Everything about this work is felicitous, coming as it does from the darkest of times. We are back in Paris, in the era between the wars. Painter Jean de Brunhoff was besieged by his children one day to paint the story their mother told them of the orphan elephant who goes to the big city and then is brought home to the jungle to be King. Before his death by consumption at the tragically early age of 38, de Brunhoff had completed six Babar stories; one of the children, Laurent, kept up the series for decades.
The Story of Babar the Elephant, was an instant classic. Whether the story is true that the niece of a friend placed the original book with Cecile de Brunhoff's story and Jean's perfectly-rendered illustrations on the piano and asked "Uncle Francis" to play it, or whether it is just another layer of fairy tale, is unimportant. It is a story in keeping with Poulenc's temperament.
Entirely supportive of the modern wave, he championed music by the more avant-garde of his friends (his first piece was dedicated to Satie, and he personally recorded and promoted Satie's music). When the citizens around his country home in Touraine wanted to elect him mayor, he said that he "only wanted a solitude broken by the visits of friends." Poulenc's circle always protected and supported him, and he was deeply affected by deaths of friends (the car accident that killed Pierre-Octave Ferraud led to his rededication to Roman Catholicism and a body of religious works unparalleled in the 20th century).

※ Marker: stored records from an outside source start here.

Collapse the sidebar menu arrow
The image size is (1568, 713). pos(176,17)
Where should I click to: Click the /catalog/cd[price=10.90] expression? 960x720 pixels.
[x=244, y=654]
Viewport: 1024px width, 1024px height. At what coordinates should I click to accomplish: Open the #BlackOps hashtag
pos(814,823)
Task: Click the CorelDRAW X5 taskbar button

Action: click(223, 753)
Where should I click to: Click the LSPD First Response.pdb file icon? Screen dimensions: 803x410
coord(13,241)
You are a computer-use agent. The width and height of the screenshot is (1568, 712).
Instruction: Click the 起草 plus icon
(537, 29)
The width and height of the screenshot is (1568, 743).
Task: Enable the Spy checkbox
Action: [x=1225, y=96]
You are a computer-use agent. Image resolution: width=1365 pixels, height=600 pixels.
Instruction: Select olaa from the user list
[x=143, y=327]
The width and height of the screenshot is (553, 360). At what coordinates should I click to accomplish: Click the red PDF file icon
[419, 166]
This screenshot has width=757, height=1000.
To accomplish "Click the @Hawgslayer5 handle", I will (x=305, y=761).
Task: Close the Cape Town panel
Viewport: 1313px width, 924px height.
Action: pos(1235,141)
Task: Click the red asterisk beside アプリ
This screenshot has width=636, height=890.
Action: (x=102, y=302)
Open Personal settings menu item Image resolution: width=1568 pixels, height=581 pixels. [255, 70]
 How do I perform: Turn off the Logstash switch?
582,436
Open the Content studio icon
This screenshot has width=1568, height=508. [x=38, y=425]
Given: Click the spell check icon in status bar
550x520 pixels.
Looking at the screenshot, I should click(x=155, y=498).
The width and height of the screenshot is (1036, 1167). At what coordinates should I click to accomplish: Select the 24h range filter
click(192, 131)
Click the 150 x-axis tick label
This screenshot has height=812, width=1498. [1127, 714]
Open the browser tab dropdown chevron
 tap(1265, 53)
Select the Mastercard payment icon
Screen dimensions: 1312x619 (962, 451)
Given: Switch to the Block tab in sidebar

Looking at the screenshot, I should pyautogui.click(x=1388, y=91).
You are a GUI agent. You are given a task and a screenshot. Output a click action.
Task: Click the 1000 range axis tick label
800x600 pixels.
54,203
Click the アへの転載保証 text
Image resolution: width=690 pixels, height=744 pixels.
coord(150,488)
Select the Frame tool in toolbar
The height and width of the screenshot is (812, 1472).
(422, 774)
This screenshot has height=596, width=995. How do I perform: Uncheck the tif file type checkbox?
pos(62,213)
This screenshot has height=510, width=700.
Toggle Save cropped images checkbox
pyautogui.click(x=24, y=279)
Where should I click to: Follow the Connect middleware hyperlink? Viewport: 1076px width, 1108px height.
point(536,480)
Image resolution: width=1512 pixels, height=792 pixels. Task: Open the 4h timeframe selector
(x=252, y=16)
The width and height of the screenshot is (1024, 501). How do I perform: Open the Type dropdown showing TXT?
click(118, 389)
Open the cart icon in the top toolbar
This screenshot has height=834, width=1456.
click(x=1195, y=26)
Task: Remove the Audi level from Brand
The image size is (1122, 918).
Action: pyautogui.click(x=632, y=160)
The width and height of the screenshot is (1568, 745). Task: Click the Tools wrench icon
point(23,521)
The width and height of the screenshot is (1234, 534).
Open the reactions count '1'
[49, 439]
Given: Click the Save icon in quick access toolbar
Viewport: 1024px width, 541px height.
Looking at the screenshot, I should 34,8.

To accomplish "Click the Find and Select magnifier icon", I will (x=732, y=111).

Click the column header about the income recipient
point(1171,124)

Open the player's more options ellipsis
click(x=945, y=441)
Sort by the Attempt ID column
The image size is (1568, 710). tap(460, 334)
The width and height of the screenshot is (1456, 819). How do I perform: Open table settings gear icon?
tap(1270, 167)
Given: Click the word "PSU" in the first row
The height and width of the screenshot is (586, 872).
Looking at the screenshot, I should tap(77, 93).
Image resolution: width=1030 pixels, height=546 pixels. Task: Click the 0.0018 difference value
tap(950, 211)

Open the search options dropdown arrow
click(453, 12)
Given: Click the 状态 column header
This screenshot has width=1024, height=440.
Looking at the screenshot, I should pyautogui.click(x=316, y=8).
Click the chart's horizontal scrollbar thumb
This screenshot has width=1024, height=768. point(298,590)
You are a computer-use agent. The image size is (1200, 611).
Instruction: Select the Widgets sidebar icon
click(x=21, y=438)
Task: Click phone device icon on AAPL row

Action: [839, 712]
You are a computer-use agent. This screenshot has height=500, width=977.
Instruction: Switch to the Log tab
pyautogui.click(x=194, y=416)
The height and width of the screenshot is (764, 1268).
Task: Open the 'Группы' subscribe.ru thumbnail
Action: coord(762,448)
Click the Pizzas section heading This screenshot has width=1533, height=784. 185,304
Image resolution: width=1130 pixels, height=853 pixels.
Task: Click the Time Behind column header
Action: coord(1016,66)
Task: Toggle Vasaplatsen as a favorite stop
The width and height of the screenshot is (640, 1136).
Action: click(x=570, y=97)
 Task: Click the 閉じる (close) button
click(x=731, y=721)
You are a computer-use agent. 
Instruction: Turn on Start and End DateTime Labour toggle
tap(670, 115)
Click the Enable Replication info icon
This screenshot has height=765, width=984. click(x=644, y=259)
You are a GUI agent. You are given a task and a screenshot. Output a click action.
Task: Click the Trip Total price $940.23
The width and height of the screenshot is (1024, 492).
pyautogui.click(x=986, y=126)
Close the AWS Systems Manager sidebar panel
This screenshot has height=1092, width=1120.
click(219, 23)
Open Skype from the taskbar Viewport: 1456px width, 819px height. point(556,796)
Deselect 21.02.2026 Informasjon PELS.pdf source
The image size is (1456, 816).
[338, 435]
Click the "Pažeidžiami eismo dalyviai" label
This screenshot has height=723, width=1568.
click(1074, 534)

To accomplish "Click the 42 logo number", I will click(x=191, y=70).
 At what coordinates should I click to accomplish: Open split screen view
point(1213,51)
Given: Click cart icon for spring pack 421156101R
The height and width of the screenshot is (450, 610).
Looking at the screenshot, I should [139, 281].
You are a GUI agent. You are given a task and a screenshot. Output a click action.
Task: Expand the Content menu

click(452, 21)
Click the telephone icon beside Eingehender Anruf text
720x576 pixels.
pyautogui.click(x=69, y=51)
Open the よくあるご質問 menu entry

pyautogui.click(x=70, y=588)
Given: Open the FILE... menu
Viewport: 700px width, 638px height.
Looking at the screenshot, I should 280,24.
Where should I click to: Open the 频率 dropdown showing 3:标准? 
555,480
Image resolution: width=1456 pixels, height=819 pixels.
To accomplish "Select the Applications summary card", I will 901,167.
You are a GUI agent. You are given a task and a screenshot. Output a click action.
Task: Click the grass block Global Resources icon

His resistance during the Nazi occupation took the form of music: the Violin Sonata dedicated to Garcia Lorca, and, curiously and appropriately, Babar the Elephant. Scored for piano and narrator (the later orchestration was by Jean Françaix), it has tragedy, confusion in trying to adapt to new circumstances, triumph, and even an elegiac spirituality at the end. It evokes no emotion not immediately identifiable to a citizen in Paris from 1940-45, and, of course, no emotion not readily felt by any child.
As we have gazed at the faces of children who see these pictures as they hear this music, we have been stirred to believe that what might be universal is something witty and wise, simple and direct: in a tale of a baby elephant who loses its mother and becomes a good king, we see a way of goodness for that "future human community."